Lentils are one of the oldest crops grown by man for at least 10 thousand years and are mentioned in the Bible. In terms of vegetable protein content, this cereal is second only to soybeans and peas – due to which it is considered an alternative to meat for vegetarians.
The health benefits of lentils include their high fiber content (including plant fibers that act as natural prebiotics for the gut), as well as the presence of polyphenols (natural antioxidants), vitamins, and minerals.
What are lentils?
Lentils are a plant of the legume family, a relative of peas and beans. Western Asia is considered to be the homeland – in ancient Egypt and Babylon, lentils were an extremely popular product.
There are four subspecies, each of which produces grains of different colors – red, green, dark, and brown. Red lentils are devoid of shells and cook as quickly as possible, making them ideal for making tender soups.
In India, one of the main national dishes is prepared from lentils – dhal, a thick soup with spices and ghee. In turn, green lentils have a mushroom flavor and are widely used in French cuisine, while brown lentils have a pleasant nutty flavor.
Can lentils replace meat?
For many centuries, lentils were considered a meat substitute for the poor – soup with vegetables based on it seemed richer. In modern society, it is also used as an alternative to minced meat – for example, in the manufacture of a vegetarian burger.
Note that 100 g of dry lentils contain up to 26 g of protein – which is indeed a figure close to meat.
Benefits and harms for your body
Polyphenols found in lentils have been shown to reduce inflammation and help fight cardiovascular disease. In turn, its high fiber content and low glycemic index make it acceptable in the diet of diabetics.
In addition, due to the high content of various minerals, lentils reduce the acidity of gastric juice and positively affect the acid-base balance in the body.
Vitamins in lentils (per 100g):
- Folic acid – 120% of the daily requirement
- Thiamine – 58% of the daily requirement
- Vitamin B6 – 27% of the daily requirement
- Pantothenic acid – 21% of the daily requirement
Minerals in lentils (per 100g):
- Manganese – 67%
- Phosphorus – 45%
- Iron – 42%
- Zinc – 32%
- Magnesium – 31%
- Potassium – 27%
- Copper – 26%
The harm of lentils
Like other legumes, lentils can cause fermentation in the stomach – which may be undesirable for diseases of the gastrointestinal tract, pancreas, and gallbladder. The use of this cereal is prohibited in the acute phase of hemorrhoids.

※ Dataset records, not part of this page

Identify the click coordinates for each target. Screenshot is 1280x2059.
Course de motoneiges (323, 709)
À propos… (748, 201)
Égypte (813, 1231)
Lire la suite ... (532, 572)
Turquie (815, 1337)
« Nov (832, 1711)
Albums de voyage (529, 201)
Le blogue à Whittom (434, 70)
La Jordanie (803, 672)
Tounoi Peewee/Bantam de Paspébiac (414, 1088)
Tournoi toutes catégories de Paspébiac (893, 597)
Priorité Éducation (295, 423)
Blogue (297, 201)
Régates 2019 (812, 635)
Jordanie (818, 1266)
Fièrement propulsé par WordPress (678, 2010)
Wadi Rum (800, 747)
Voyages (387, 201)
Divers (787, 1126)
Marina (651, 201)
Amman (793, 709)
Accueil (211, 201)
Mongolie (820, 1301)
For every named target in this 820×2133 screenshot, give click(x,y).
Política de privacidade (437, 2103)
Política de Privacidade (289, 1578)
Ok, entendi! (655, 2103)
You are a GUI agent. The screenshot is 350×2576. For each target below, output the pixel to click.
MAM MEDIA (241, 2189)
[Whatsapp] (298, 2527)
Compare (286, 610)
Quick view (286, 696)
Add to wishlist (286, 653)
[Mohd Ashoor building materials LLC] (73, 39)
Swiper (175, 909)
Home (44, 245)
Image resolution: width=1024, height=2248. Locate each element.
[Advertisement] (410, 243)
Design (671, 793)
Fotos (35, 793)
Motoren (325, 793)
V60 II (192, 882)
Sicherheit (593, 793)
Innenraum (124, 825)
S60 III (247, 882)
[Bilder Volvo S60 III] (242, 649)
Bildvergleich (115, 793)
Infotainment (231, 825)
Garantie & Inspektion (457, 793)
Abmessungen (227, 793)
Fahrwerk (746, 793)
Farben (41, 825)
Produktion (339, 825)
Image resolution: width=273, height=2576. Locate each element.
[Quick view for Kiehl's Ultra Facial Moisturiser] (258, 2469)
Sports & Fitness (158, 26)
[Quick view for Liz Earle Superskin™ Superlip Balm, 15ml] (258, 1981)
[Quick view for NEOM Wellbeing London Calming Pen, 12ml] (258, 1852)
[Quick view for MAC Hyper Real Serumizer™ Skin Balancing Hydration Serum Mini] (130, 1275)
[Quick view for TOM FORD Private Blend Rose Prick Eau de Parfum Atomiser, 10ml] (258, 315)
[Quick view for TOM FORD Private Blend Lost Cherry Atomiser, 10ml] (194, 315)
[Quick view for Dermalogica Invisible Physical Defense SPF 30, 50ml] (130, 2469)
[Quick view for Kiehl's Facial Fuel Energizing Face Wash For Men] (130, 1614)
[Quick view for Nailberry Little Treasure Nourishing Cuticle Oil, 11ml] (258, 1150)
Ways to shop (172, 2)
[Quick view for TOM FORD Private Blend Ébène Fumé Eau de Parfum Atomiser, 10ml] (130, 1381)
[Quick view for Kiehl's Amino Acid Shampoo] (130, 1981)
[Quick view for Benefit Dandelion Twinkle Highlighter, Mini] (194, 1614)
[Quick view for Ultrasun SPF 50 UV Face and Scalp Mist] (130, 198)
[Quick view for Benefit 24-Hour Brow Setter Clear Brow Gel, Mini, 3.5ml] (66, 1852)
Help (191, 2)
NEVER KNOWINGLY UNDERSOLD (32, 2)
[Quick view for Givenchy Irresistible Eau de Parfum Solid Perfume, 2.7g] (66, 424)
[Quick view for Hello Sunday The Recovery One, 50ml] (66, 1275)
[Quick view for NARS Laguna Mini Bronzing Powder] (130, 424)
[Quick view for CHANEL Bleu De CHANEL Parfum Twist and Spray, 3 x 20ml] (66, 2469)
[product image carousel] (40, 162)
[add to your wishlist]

It is also important to note the possible harm of phytic acid contained in lentils – when used daily for several months, it reduces the level of absorption of nutrients. To minimize exposure to phytates, legumes should be soaked before cooking and then drained.
How to cook them?
In cooking, lentils are used both as a standalone garnish or base for soups, and as flour for baking or even making gluten-free pasta. In addition, lentils are suitable for any vegetable – and it is best combined with carrots, tomatoes, and pumpkin.
The easiest way to cook at home is to boil porridge – red lentils are cooked for about 10 minutes, and more brown – up to 40 minutes. When adding pre-fried onions or garlic, piquant notes appear in the dish. Fresh herbs will work too.
Among other things, in Indian cuisine, lentils are always cooked with spices – the classics are curry, turmeric, and paprika, as well as hot red pepper. Tougher, darker lentils can be used in cold salads because they don’t swell when cooked.
Lentils are one of the oldest agricultural crops. It has a high content of protein and fiber – thanks to which it is beneficial for the body and can act as a substitute for meat. In addition, lentils contain a lot of minerals necessary for metabolism.